Repeat the records from the line containing "Task: Select Denmark in the country list" through the line containing "click(x=542, y=223)", including both of those lines, and reproduce them unchanged.

# START OF Provided records

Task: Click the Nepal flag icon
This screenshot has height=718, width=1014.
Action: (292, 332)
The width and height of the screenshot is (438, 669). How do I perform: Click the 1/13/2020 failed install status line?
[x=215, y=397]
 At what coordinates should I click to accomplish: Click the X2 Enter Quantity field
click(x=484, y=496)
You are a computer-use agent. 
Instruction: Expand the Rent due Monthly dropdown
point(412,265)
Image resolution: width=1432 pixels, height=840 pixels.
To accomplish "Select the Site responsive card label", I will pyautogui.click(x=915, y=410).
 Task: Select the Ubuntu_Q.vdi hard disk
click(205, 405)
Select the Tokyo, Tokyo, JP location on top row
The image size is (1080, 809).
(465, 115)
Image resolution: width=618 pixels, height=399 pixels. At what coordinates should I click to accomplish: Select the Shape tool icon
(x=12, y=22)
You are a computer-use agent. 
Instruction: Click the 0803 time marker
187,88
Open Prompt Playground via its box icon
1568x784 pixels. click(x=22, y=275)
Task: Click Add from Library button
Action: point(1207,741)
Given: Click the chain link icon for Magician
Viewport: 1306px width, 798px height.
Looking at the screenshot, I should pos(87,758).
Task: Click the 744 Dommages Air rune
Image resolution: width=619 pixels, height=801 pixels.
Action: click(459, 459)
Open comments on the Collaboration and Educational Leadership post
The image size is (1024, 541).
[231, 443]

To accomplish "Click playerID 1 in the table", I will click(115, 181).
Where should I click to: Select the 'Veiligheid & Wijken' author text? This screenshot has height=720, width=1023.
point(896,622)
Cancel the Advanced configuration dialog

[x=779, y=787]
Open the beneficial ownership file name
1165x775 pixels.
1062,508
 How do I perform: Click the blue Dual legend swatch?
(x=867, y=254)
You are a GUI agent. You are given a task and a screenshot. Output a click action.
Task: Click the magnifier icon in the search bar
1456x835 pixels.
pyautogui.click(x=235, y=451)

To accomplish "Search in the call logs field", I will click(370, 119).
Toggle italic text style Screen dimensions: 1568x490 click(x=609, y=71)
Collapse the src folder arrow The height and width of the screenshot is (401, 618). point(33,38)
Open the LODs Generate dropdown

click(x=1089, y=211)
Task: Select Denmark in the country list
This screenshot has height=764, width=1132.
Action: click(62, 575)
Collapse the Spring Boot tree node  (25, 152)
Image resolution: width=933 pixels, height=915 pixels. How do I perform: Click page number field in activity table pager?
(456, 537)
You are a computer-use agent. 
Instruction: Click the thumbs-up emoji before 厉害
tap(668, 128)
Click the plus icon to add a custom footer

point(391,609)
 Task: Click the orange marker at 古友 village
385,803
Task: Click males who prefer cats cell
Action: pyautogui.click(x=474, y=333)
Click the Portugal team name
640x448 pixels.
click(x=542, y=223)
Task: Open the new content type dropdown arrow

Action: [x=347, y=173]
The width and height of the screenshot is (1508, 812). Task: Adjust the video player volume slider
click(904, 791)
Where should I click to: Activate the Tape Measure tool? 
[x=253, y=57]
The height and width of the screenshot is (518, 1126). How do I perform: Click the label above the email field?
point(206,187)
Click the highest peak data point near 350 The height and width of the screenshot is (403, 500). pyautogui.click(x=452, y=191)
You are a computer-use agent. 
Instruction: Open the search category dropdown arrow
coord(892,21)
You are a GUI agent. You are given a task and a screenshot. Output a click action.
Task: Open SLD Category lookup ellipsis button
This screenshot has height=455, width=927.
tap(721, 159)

# END OF Provided records

### Result of this task
Task: Select Denmark in the country list
This screenshot has height=764, width=1132.
Action: click(62, 575)
Collapse the Spring Boot tree node  (25, 152)
Image resolution: width=933 pixels, height=915 pixels. How do I perform: Click page number field in activity table pager?
(456, 537)
You are a computer-use agent. 
Instruction: Click the thumbs-up emoji before 厉害
tap(668, 128)
Click the plus icon to add a custom footer

point(391,609)
 Task: Click the orange marker at 古友 village
385,803
Task: Click males who prefer cats cell
Action: pyautogui.click(x=474, y=333)
Click the Portugal team name
640x448 pixels.
click(x=542, y=223)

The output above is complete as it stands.